Arc’teryx, a Canadian purveyor of top-line climbing and outdoor apparel, introduced its Used Gear program in 2019. It buys back, sanitizes, and repairs worn but functional garments, then puts them up for sale at a fraction of their original price, which determines the store credit given to the seller in the form of a gift card. Last year, the company introduced ReBird, an ongoing line of clothing made from cast-off garments and end-of-the-roll fabric, so no two pieces are alike.
The California company Patagonia has been mending and selling used clothes for years, but it wasn’t until 2017 that it launched Worn Wear, an online marketplace for trading in and purchasing second-hand goods. The site, which the brand anticipates will eventually account for a double-digit percentage of its overall revenue, also features items from the ReCrafted collection, which is made using beyond-repair apparel that’s been sorted in Patagonia’s Reno Repair Center—the largest outdoor-gear repair shop in the country—and deconstructed, reimagined, and sewn into something new. (Womenswear designer Eileen Fisher, a close friend of former Patagonia CEO Rose Marcario, detailed her company’s like-minded initiatives, Renew and Waste No More, on Ep. 44 of our Time Sensitive podcast.)

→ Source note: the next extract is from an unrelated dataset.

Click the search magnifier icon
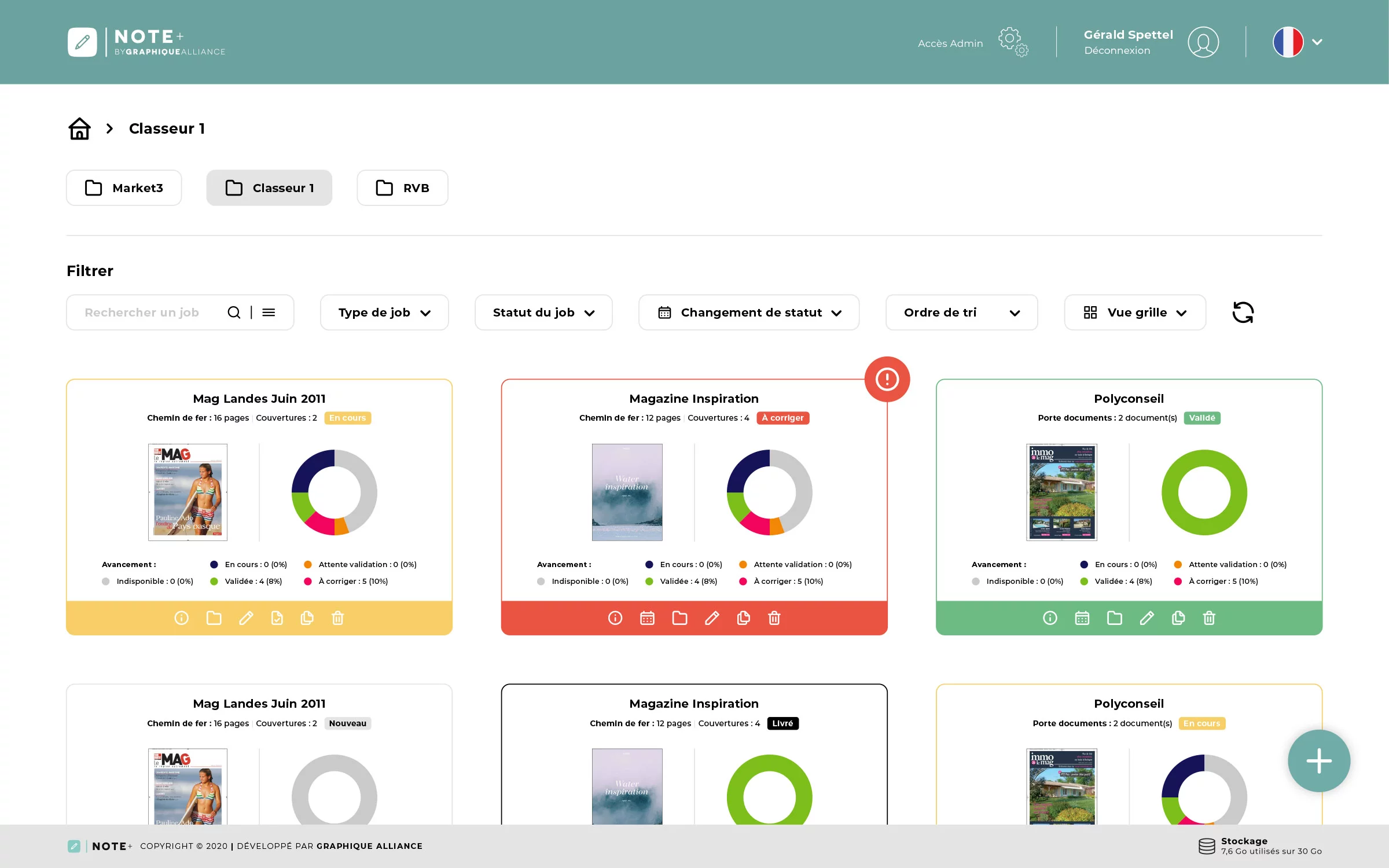Viewport: 1389px width, 868px height. [x=234, y=312]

Other resale programs worth exploring include The North Face’s Renewed arm and its Remade collection, made from creatively repaired upcycled garments, as well as REI’s Good & Used digital shop, where members can buy or trade in gently used clothing as well as tents, bicycle parts, sleeping bags, water bottles, and other equipment. By fall 2020, sales from the two-year-old effort had nearly doubled from the same time the year prior. “It’s an opportunity to introduce our members to more outdoor activities through lower-priced products [...] and helps reduce the co-op’s overall impact on the environment,” Ken Voeller, REI’s manager of new business development and recommerce, said in a statement about the initiative. “Buying a piece of used gear is one of the best ways you or I can reduce our carbon footprint.”